DEINE AUFGABE — Kopiere aus dem Text über Neapel unten wortgetreu den Abschnitt, der bei „Publikationen (u. a.): gem.“ beginnt und bei „Moderne, Berlin 2008.“ endet.

AUSGEWÄHLTER TEXTAUSZUG —

↓↓↓

Zwischen den beiden Weltkriegen bot sich Neapel für Naturwissenschafter und Philosophen wie kaum ein zweiter Ort an, um dort, in dieser porösen Stadt direkt am Mittelmeer, über das Verhältnis von Lebensformen und ihren Umgebungen nachzudenken.
Im Sommer 1925 trafen sich Walter Benjamin, Siegfried Kracauer, Theodor W. Adorno, Alfred Sohn-Rethel und Ernst Bloch in der süditalienischen Metropole. Nach der gescheiterten Revolution stellte sie sich diesen marxistischen Philosophen als ein Milieu dar, in dem sich die moderne Klassengesellschaft noch nicht ausgeprägt zu haben schien und war daher besonders interessant für die Philosophen, um Überlegungen zur Beziehung des menschlichen Subjekts und seinen Lebensbedingungen anzustellen. Der Wirkung und Reichweite von Umgebungen und Lebensräumen widmete sich zeitgleich auch eine andere Gruppe Neapel-Reisender: Seit Gründung der Stazione Zoologica war die Stadt zum Anziehungspunkt für Biologen aus aller Welt geworden, die am Golf ideale Voraussetzungen zur Erforschung ökologischer Relationen vorfanden. Wie verhält sich nun aber dieses biologische Wissen zu jenem gesellschaftskritischen? Welche Vorstellungen von Lebensformen sind darin jeweils enthalten, welches Verständnis von Natur und Gesellschaft wird damit aufgerufen?
Christina Wessely studierte Geschichte und Germanistik in Wien und Berlin. Nach ihrer Promotion war sie am Max-Planck-Institut für Wissenschaftsgeschichte in Berlin, am Department of the History of Science der Harvard University, an der Universität Wien sowie an der Humboldt-Universität zu Berlin tätig, wo sie 2014 auch habilitiert wurde. Seit 2014 ist sie Professorin für Kulturgeschichte des Wissens an der Leuphana Universität Lüneburg und derzeit IFK_Senior Fellow.
Publikationen (u. a.): gem. mit Florian Huber (Hg.), Milieu. Umgebungen des Lebendigen in der Moderne, Paderborn, München 2017; Welteis. Eine wahre Geschichte, Berlin 2013; Künstliche Tiere. Zoologische Gärten und urbane Moderne, Berlin 2008.

↑↑↑

BEREITGESTELLTE EINTRÄGE —

↓↓↓

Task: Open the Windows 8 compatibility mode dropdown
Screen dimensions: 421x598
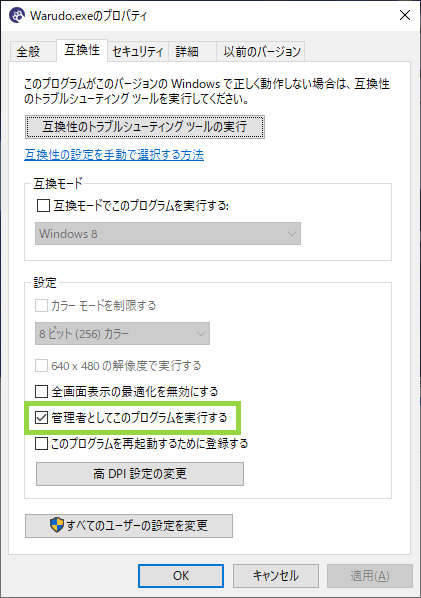Action: (x=168, y=233)
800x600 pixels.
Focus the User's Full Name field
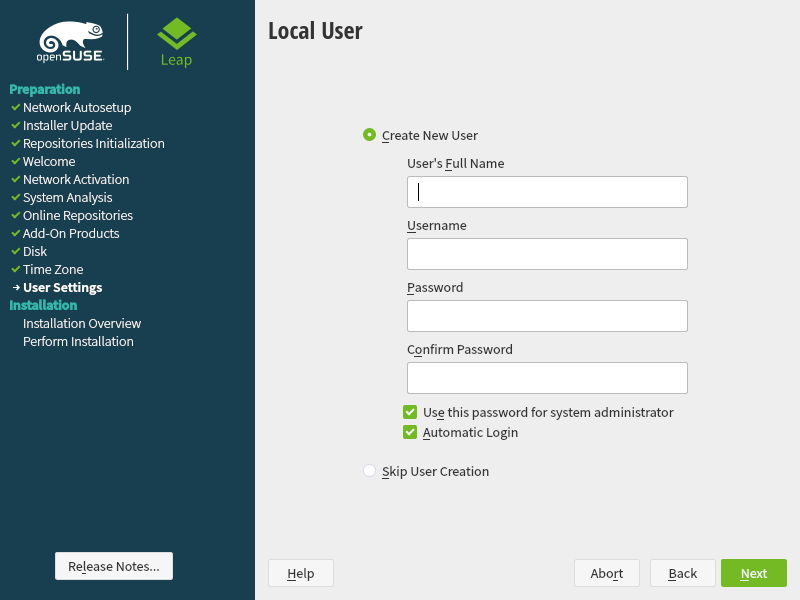point(547,192)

↑↑↑

AUSGABE —
Publikationen (u. a.): gem. mit Florian Huber (Hg.), Milieu. Umgebungen des Lebendigen in der Moderne, Paderborn, München 2017; Welteis. Eine wahre Geschichte, Berlin 2013; Künstliche Tiere. Zoologische Gärten und urbane Moderne, Berlin 2008.